When the COVID fog finally began to lift—when the fever broke and the weakness started to recede and I could breathe without my lungs rattling—I realized my nervous system felt like it was running on broken wiring.
I woke each morning braced. Tight. Jittery.
As if life itself were something I needed to defend myself against.
The world outside my window looked normal. People walked their dogs. Went to work. Carried groceries. Laughed on street corners.
But inside my apartment, inside my body, I was still fighting.
And because I didn’t know how to steady myself yet—because no one teaches you how to land after you’ve been in freefall for months—I did what most women do when they are scared beyond reason.
I reached for noise.
The news before my feet hit the floor.
I’d wake up—groggy, disoriented, still not sure if I was safe—and grab my phone from the nightstand before I even sat up. The blue light would flood my face in the dim morning room, and I’d scroll.
Headlines screaming.
Case counts rising.
Experts contradicting each other.
The world on fire in a thousand different ways.
I told myself I was staying informed. Being responsible. Keeping up.
But really, I was just filling the space where my own voice used to be.
Then came the advice channels.
YouTube gurus promising clarity if I followed their seven steps.
Podcasts with spiritual teachers who sounded so certain, so calm, so unbothered by the chaos.
Instagram accounts full of soft lighting and hand-lettered affirmations that only made me feel like I was failing to feel inspired.
I consumed it all like a woman starving.
Not because it helped.
But because noise feels like company when you’re frightened.
Noise feels like control when everything is slipping.
Noise feels like progress when you’re too overwhelmed to move.
So I clung to it.
I let other people’s certainty fill the apartment. I let their voices drown out the quiet hum of my own intuition—the one that had carried me through every loss, every heartbreak, every collapse before this one.
I didn’t trust myself anymore.
So I trusted everyone else instead.
But that morning, sitting at my kitchen table with a cup of coffee I didn’t even want, something different happened.

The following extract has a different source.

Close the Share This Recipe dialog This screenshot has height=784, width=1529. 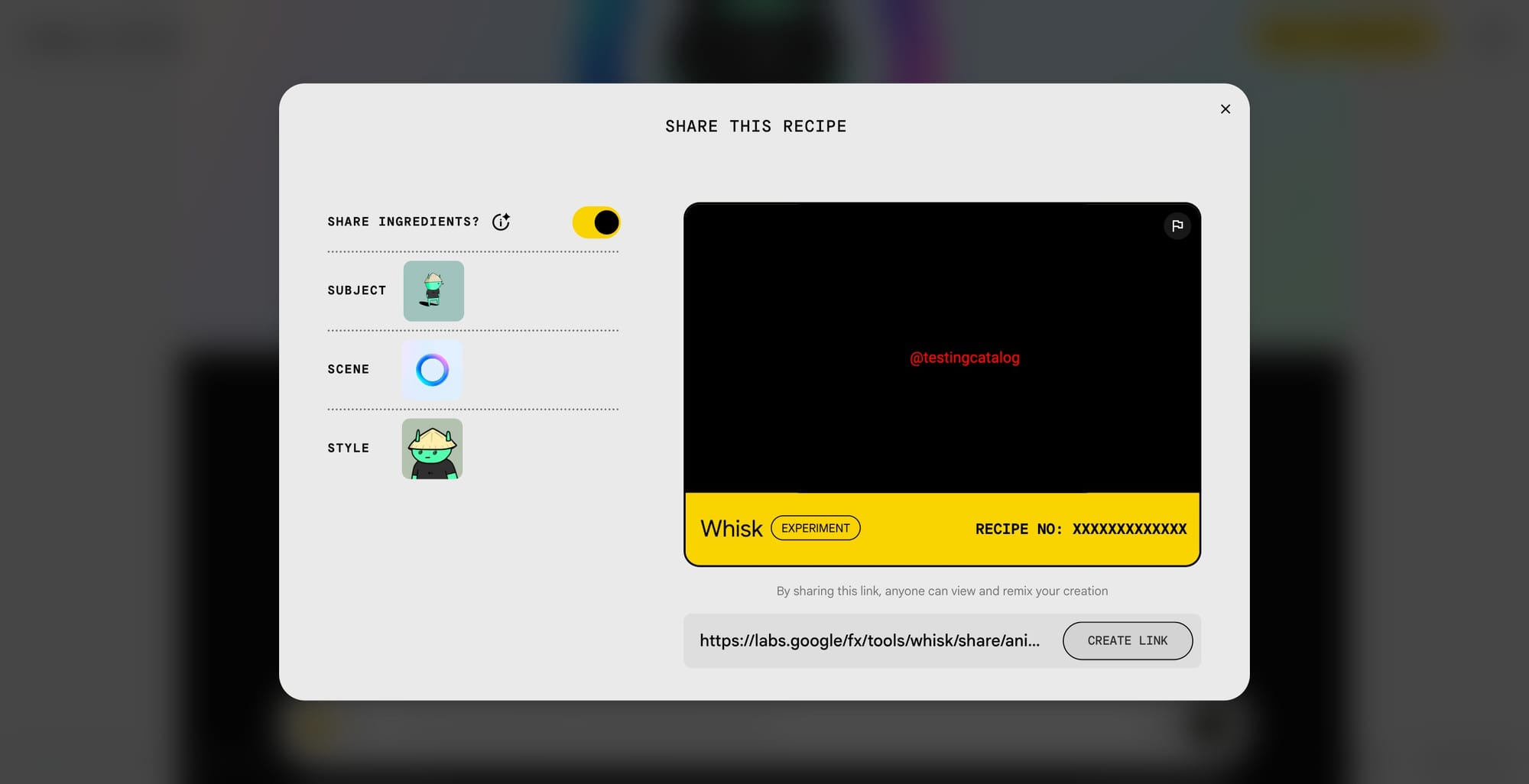pos(1225,109)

My phone sat next to me on the table, glowing like a lifeline.
The news app had a red notification bubble. Seventeen unread articles. The world demanding my attention before I’d even brushed my teeth.
My hand reached for it without thinking. Pure habit. Pure fear.
My thumb hovered over the screen.
And my body stopped me.
That quick, shallow breath.
That tightness in my chest.
That sense of bracing—always bracing—for the next thing to go wrong.
I looked down at my hand, trembling slightly, and thought: What am I doing?
That’s when the breath came.
Not a thought. Not a decision.
Just my body—exhausted, depleted, but somehow still wiser than my frightened mind—offering a way through.
Four counts in.
Four counts held.
Six counts out.
I closed my eyes and followed it.
The kitchen fell away. The phone stopped glowing. The hum of the refrigerator faded into the background.
There was only breath.
In. Hold. Out.
In. Hold. Out.
By the third cycle, I could feel my heartbeat slowing. The frantic drumming in my chest easing into something steadier. Something almost calm.
And that’s when I heard what my nervous system had been trying to tell me for months:
The noise wasn’t helping me survive.
It was drowning me.
Drowning out my instincts.
Drowning out my clarity.
Drowning out the part of me that knew—had always known—how to find solid ground even when everything else was falling apart.